Hi Andrus,

first of all thank you for the prompt support and your suggestions.

As you correctly guessed I was talking about Cayenne 1.2.1

I was thinking about this automatic (but based on custom configuration) "invalidation algorithm":

Configure somewhere a logic association DataObject--->"QueryData"[] (ex Paintings DataObject has to be associated to the queries [Select * from Paintings where year = 1300 | Select * from Artists, Paintings where Paintings.year >1200 | Select * from Artists, Paintings where Paintings.year >1200 order by Paintings.name]

The "QueryData" object shoud contain, separately, information about the "expression" (i.e. the "where" part ) and about ordering. "Select * from Artists, Paintings where Paintings.year >1200 order by Paintings.name" ---> { Paintings.year >1200 | order by Paintings.name }

If I modify (or create or delete) a DataObject I have to check the ante and post modification version of the single DataObject against the associated QueryData's We could do this exploiting the Objects filtering capabilities Expression (or optionally using third parties utilities <commons-bean-utils??>) :

Expression filter = Expression.fromString("Paintings.year >1200");
filter.filterObjects(objects);

As a result we would have two Sets of Queries : those matching before the modification and those matching after the modification. For sure we have to invalidate all the query results that are not in the intersection of the two sets.

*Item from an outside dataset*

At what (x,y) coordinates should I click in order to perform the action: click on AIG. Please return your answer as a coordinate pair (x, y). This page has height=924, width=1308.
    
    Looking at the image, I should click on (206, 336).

For the queries in the intersection:

a)If they have NO ordering (Order by clause , paging limitation etc) they are still valid

b)If they have ordering: if ordering is on one of the modified DataObject field, we have to invalidate the query result, otherwise the query result is still valid.

Of course this solution can lead to high computational resources use, dependent on the number of queries it has to check. But, for example in the project I am collaborating to, the Db is the "under pressure"/bottleneck system and the Middleware has much less load. In such a situation "moving" load from the Db to the Mw is a benefit for the Application as a whole.

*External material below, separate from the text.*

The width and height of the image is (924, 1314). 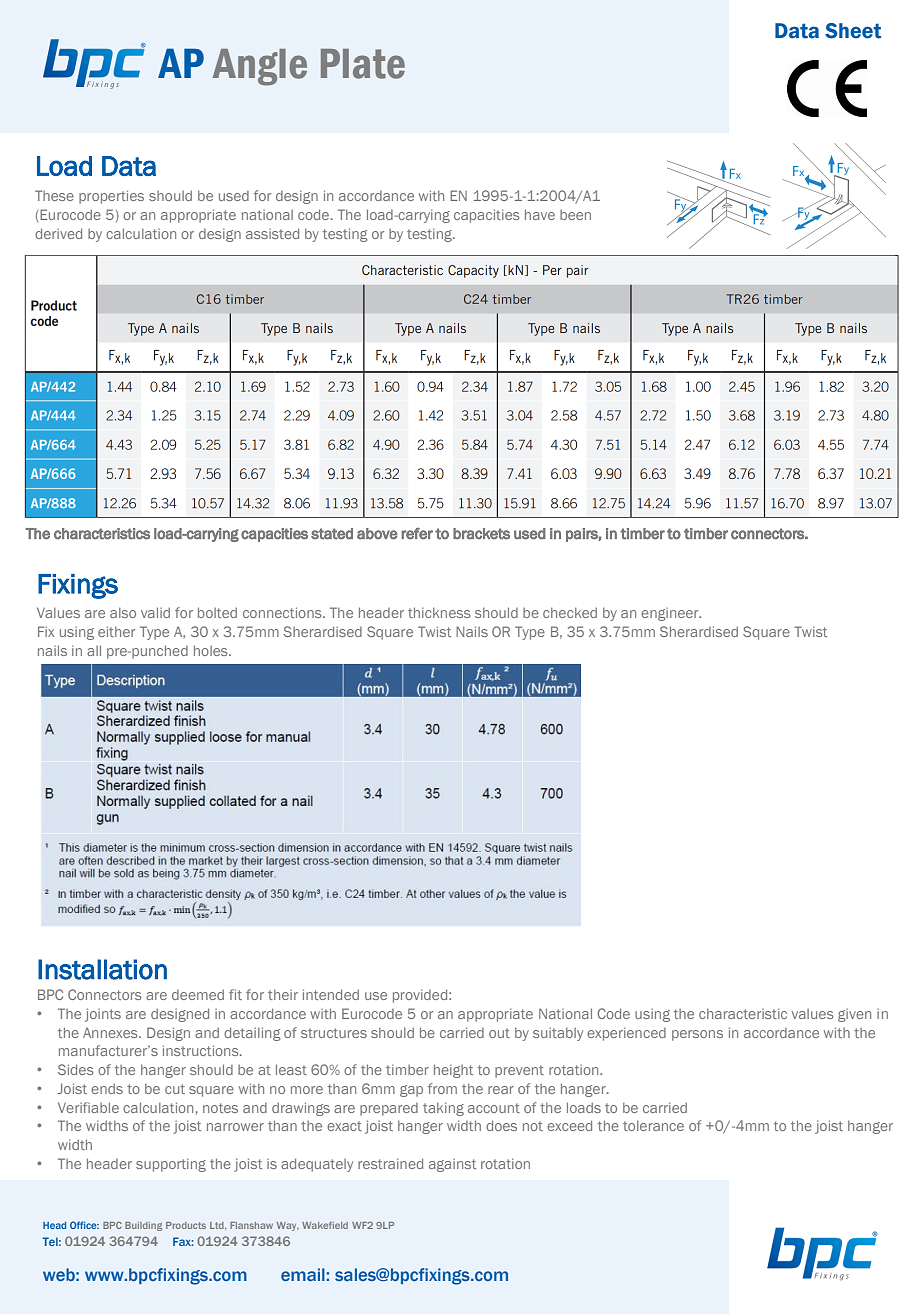 I want to click on against, so click(x=452, y=1165).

For "basic" queries (I made some tests) I think the algorithm should work. Of course more systematic test cases should be performed to completely validate the algorithm and/or find its limitation. Anyway I wanted to share it with you hoping it can be useful or can be of some "inspiration" for a proper/more correct solution.


Francesco.




Andrus Adamchik wrote:
Hi Francesco,


On Sep 25, 2006, at 10:56 AM, Francesco Fuzio wrote:
Thank you for the answers: I'm definitely looking forward to trying the 3.0 cool features you mentioned.

As for 2.1 (since for us is important to keep data updated without relying on expiration timing) I was thinking about this approach (for a clustered environment)

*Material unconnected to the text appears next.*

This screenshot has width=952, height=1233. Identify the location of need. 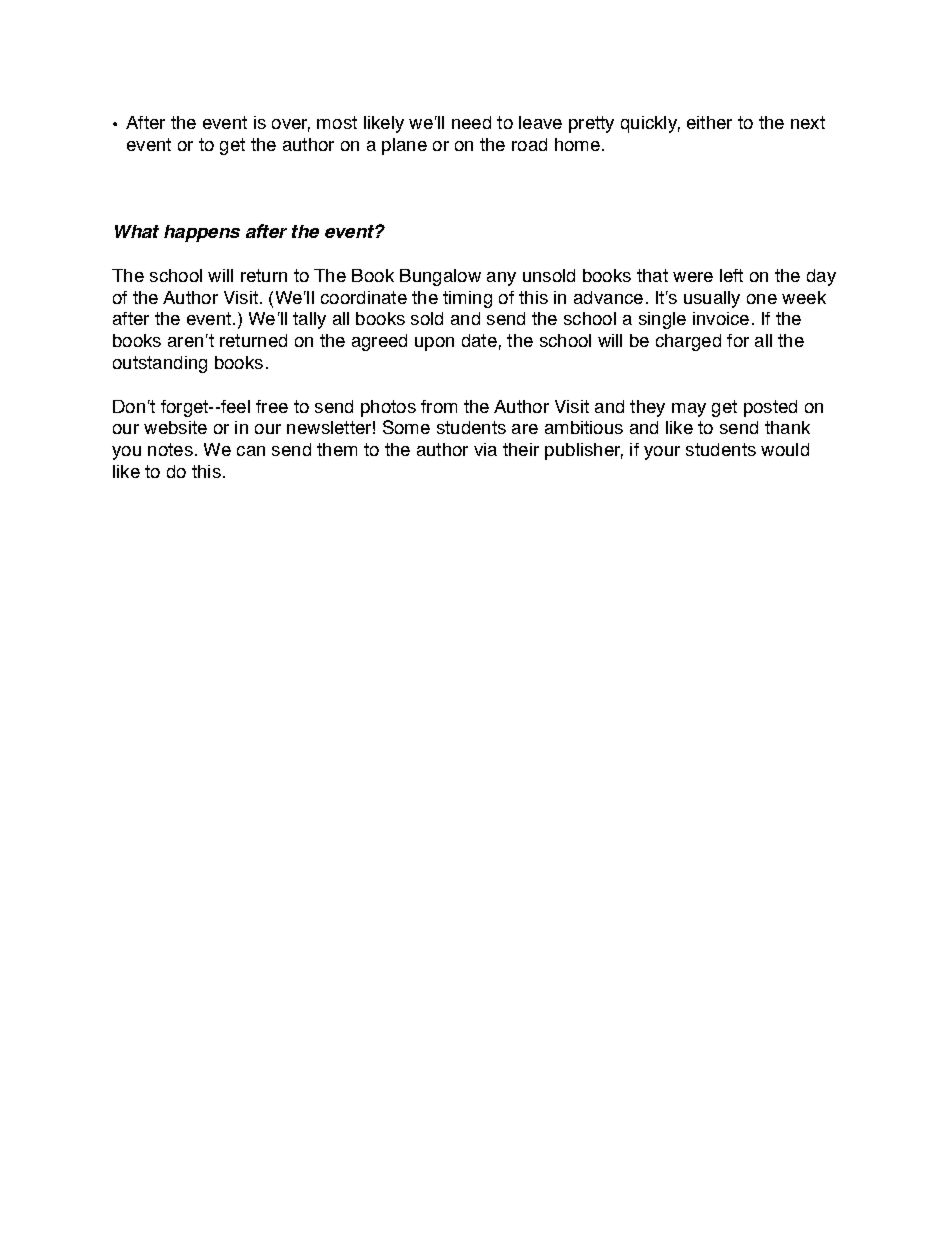
(471, 122).
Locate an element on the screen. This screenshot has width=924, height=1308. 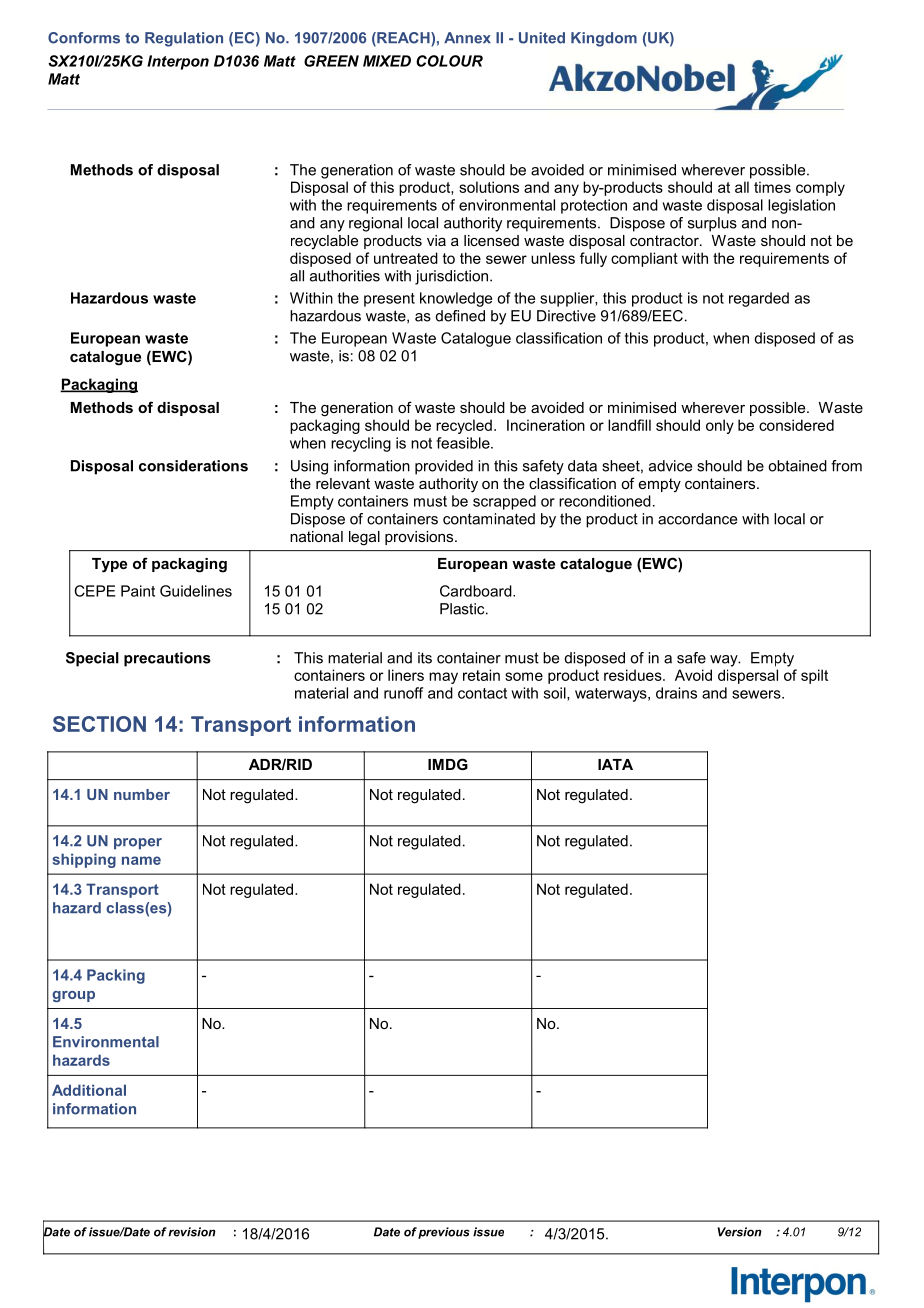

That would be version 1.2.*, right?

1) Enable Cayenne Replicated Shared Object Cache
2) Disable Cayenne Query (i.e list ) Cache
3) Use a Caching framework supporting automatic distributed refresh/invalidation policy (e.g Oscahe or Ehcache) to save query results as list of ObjectId's. 4) In case of Query "Cache Hit" use the cached ObjectId's to retrieve the associated DataObjects via the DataContext [ public Persistent <http://incubator.apache.org/cayenne/1_2/api/cayenne/org/objectstyle/cayenne/Persistent.html> *localObject*(ObjectId <http://incubator.apache.org/cayenne/1_2/api/cayenne/org/objectstyle/cayenne/ObjectId.html> id, Persistent <http://incubator.apache.org/cayenne/1_2/api/cayenne/org/objectstyle/cayenne/Persistent.html> prototype)]

What do you think, is this approach reasonable? Will it work?

This should work (you'll just use your own cache as a front end to the DataContext query API), and should provide a clean path to the future 3.0 migration. You'll need to consider a few things though:

A. Query cache key generation. In 1.2 this is based on Query name which is pretty dumb and barely usable; in 3.0 SelectQuery and SQLTemplate are smart enough to build the cache key based on their state. You may copy some of that code.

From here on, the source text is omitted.